I'm reading the New York Times article about the likely political fallout from the Supreme Court's health care decision, and, well, this doesn't make any sense to me:

If the Supreme Court strikes down the health care law, Republicans hope to make it a prominent element of their effort to deny him a second term.

"It would be a tremendous validation," Gov. Bob McDonnell of Virginia, a Republican, said in an interview. "A victory in court would say that a trend toward big government solutions out of Washington has a limit and the biggest accomplishment of the Obama administration is unconstitutional."

Really? I think that would take the issue completely off the table for the GOP as a base motivator -- which would be tremendously harmful to the chances of Mitt Romney and all the down-ballot Republicans. They party has got base voters worked up to the point that they're not only furious about the health care law, they're convinced that it's the heart and soul of everything that's evil about the Obama administration. If crazy-base voters see total victory in the Supreme Court, aren't they going to let their guard down a bit? Won't they be less motivated to vote GOP, thus risking not only an Obama reelection but gains for Democrats in the Senate and House?

Of course, I don't think the GOP's overlords need to worry about that, because three days of oral arguments seem to have teed this up about as well as possible for the GOP -- my hunch is that there'll be the obvious four votes to overturn the whole law, plus a fifth (Kennedy) to get rid of the individual mandate but leave part of the law standing. And I think that's what we'll get: the law left gutted and bleeding, accompanied by the clear message -- in the heat of a presidential campaign -- that the movement-conservative bloc on the Court could have overturned the law if it'd had ONE MORE VOTE WINK WINK WINK....

Now, needless to say, Romney is a less-than-ideal guy to take this handoff from the Supremes. I don't think this will be enough to get him elected, because people don't like him. But if you're a Koch brother, and Romney is looking as if he'll have negative coattails as it is, do you really want to depress turnout even more?

I could be reading this wrong -- maybe the overlords want total victory whenever it appears to be within their grasp, regardless of the long-term consequences. But I think they may recognize that a gutted law is as effectively dead as an overturned law -- except it's undead, which means the Obama administration and congressional Democrats will hope to salvage what they can from it.

And the effort to do that will keep the wingnut voter base angry indefinitely, which would make this a base motivator for years to come. Health care reform could be like abortion or gun control: the right gets more out of not achieving total victory than it would out of winning altogether. There's always a new way to restrict abortion or broaden access to guns. The enemy always needs to be defeated. So I think the Supremes will just completely neuter the law, after which GOP pols will declare that it's still an existential threat to freedom!


pstanley88 said...

You've become too negative in your prognosticating Steve.
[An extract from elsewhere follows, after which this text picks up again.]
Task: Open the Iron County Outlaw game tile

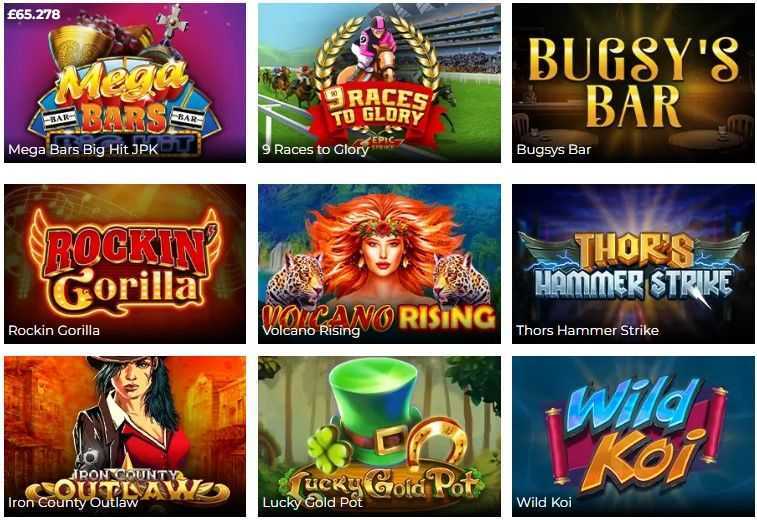Action: pos(125,436)
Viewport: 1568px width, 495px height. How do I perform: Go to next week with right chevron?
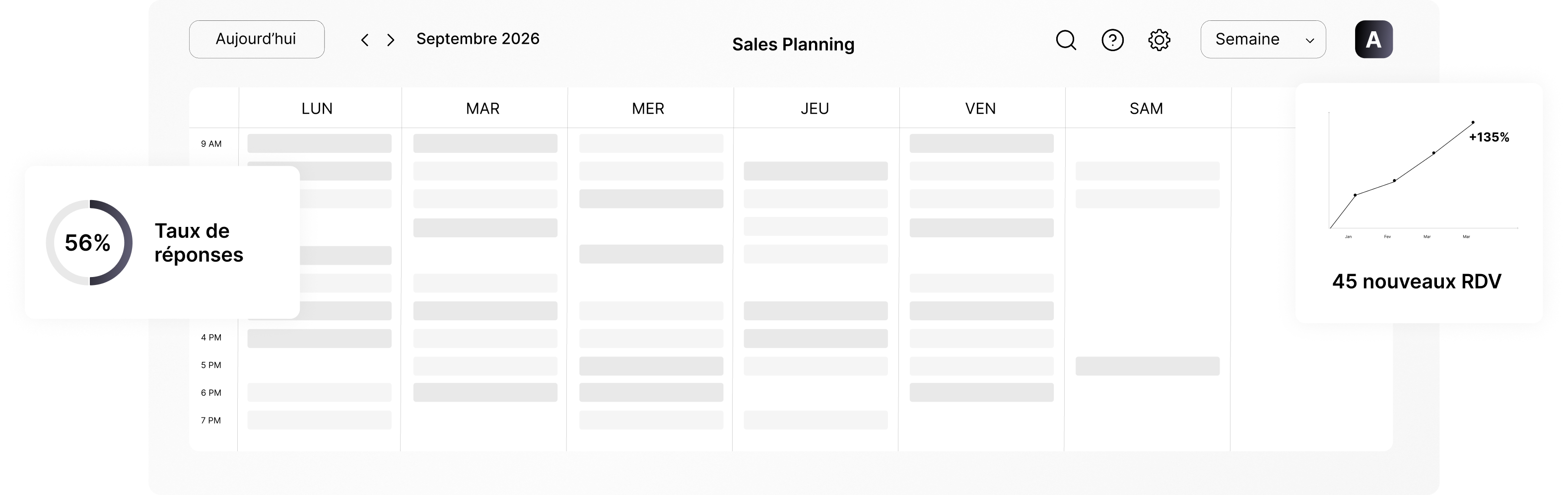(x=391, y=40)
Telling your readers that those evil Republicans will win every battle but lose the war is depressing. And it hasn't exactly been true since the end of the Debt Ceiling Debacle.

Steve M. said...

Oh, sorry -- I guess I should have predicted ... oh, say, that the individual mandate would be affirmed 7-2, with Scalia writing the majority opinion, like every Beltway insider, instead of accurately predicting that the Supreme Court had gone irreversibly wingnut. Hey, why be right when you can be cheerful?

pstanley88 said...

I guess I'm saying I want some added value into why you are so negative. Write about the limits of the Commerce Clause historically, write about Justice Kennedy's penchant for disappointing liberals (Citizen's United, Heller, to name recent ones), write about the administration's views on severing the individual mandate, or write about anything new.

I just got a little sick of reading over and over that the Fab Five are going to screw me over (as a 24 year old with insurance only b/c of the ACA and a host of preexisting conditions) and that there is no more to be said or done about it. Apologies if I offended you.

Steve M. said...

There's plenty to be done about it. But in order to get it done, people who are activists have to persuade people who aren't activists, and who currently can't conceive of becoming activists, that they need to get involved, or at least get angry at the right people.